――柴咲さんは4話で制服を着て、実際の中学生とお芝居をなさいましたが、裏話があれば教えてください。
柴咲:みんな真面目。私のほうが不真面目だなと思った。
坂口:あはははは。
柴咲:礼儀正しいし。私があの時代のときは、あんなにしっかりできなかったな(笑)
坂口:へー!
柴咲:みんないい子で、お芝居も全部完璧に覚えてて。当たり前だけど(笑)。ただ、制服に関しては遊川さんを一生恨もうかなと。望美としてすごく必要なくだりなので、もちろんね、納得してやっていますけど(笑)。
――望美が成長していく過程を演じるうえで柴咲さんが気をつけていることはどのようなことですか。

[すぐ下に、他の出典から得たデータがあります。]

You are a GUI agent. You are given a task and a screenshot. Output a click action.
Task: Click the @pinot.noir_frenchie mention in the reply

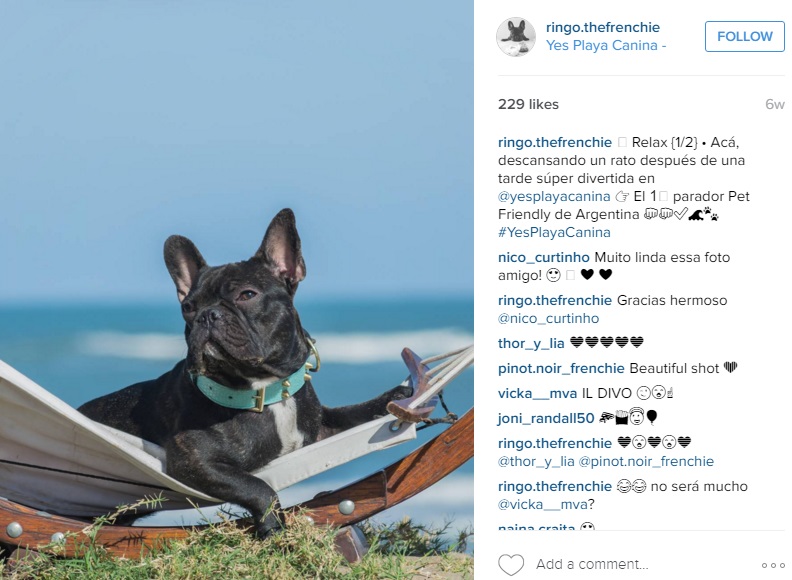[x=646, y=461]
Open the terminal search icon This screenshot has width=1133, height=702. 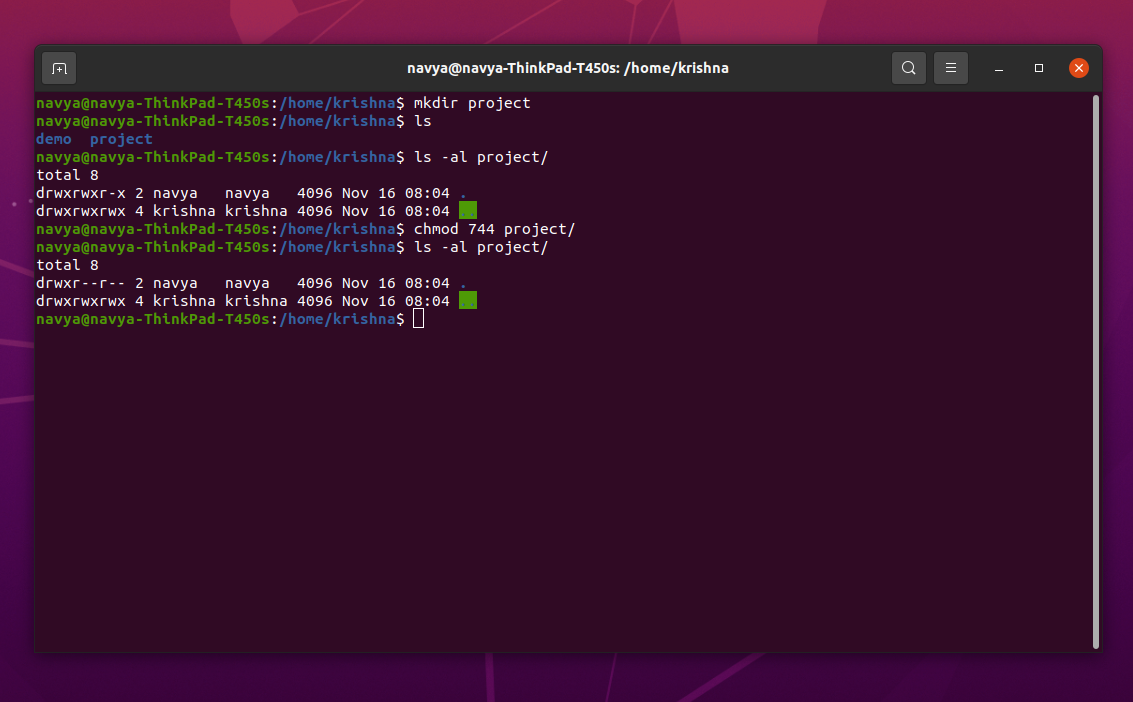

柴咲:ちょっとずつちょっとずつの積み重ねで成長を見せていくところもあって、特にそれが3話だったと思うんですね。細かいセリフ回しやちょっとしたニュアンスで変わってしまうような。4話になると、また特徴が強く出てきて、母親や結人くんに対する態度なんかも、ある意味わかりやすくなって来るかなと。
坂口:確かに3話が一番微妙なところでしたね。
柴咲:だから実は望美は“小学校3~4年生”じゃなくて、“5~6年生”くらいになってたかな、くらいの変化。でもまだ混在してるわけですよ、その辺の幼さっていうのも。甘えたいなって気持ちと、ちょっと成長したいなって気持ちが拮抗してるというか。そこが難しかったかな。
坂口:でも4話になった望美によって、もちろん精神的には結人よりも下なんですけど、結人の何かが芽生えてきたり、結人の心の氷が溶けてきたりというシーンもあり、もし望美が25年ぶりに目を覚ましてなかったら、結人はどうなってたんだろうって思うんですね。自分の過去をもう一度顧みたり考えることもなかっただろうし、もしかしたらもっともっと嫌なほうに行ってただろうなって。4話の後半にはそれが望美によってすごく救われて、彼女と出会えたからこそ、結人が過去をポツポツ話始めたりするので、彼女が成長するのを助けてるつもりで自分が助けられてるんだなって思ったりしますね。
――撮影から2か月が経ちましたが、母親・多恵役の鈴木保奈美さんの印象は?
柴咲:別の作品でちょうどバリキャリなカッコイイ女性を演じられていたのですが、今回はグレーヘアで、疲れたお母さんという感じで登場されたときは、私もビックリしました。撮影では、保奈美さんはお子さんがいらっしゃって、実生活でもお母さんをされてる方なので、望美への感情移入の仕方がすごいんです。「あ、望美が中学生になってる」とか、成長をほんとに喜んでくれたり、ある意味悲しんでくれたり。お芝居を超えたそういった部分を垣間見ることができるとうれしくなります。
坂口:鈴木保奈美さん演じる多恵さんは、結人にとってある種の障壁というか、望美と結人の間に必ずいる存在で、25年前の回想に出て来る多恵さんと今の多恵さんにもすごくギャップがあるんですけど、25年間の計り知れない悲しさや辛さを考えると、そこまでしなくてもっていう過保護な行動も、多恵さんが望美に対して持っている“本当の愛”なのかなって、その姿に泣けてきちゃいます。
柴咲:そう、不器用なだけなんですよね、みんなそれぞれに。ただ思いは一途だし、深いなと思います。
――第4話を楽しみにしている視聴者の方にメッセージをお願いします。
坂口:やっぱり僕としては、さっきの話と重なっちゃいますけど、実は結人が救われていたというところをぜひ見ていただきたいですね。
柴咲: 序盤は押せ押せで“成長するぞーっ”ていう望美が描かれているんですが、その分、摩擦や衝突も増えてくるので、そこも見どころです。そして、家族や結人くんとの関係も、今までの小学生らしい“好き”“素敵”だけではない、もう一歩成長した、ちょっとだけ大人になってくる姿が垣間見れるかなという回になっています。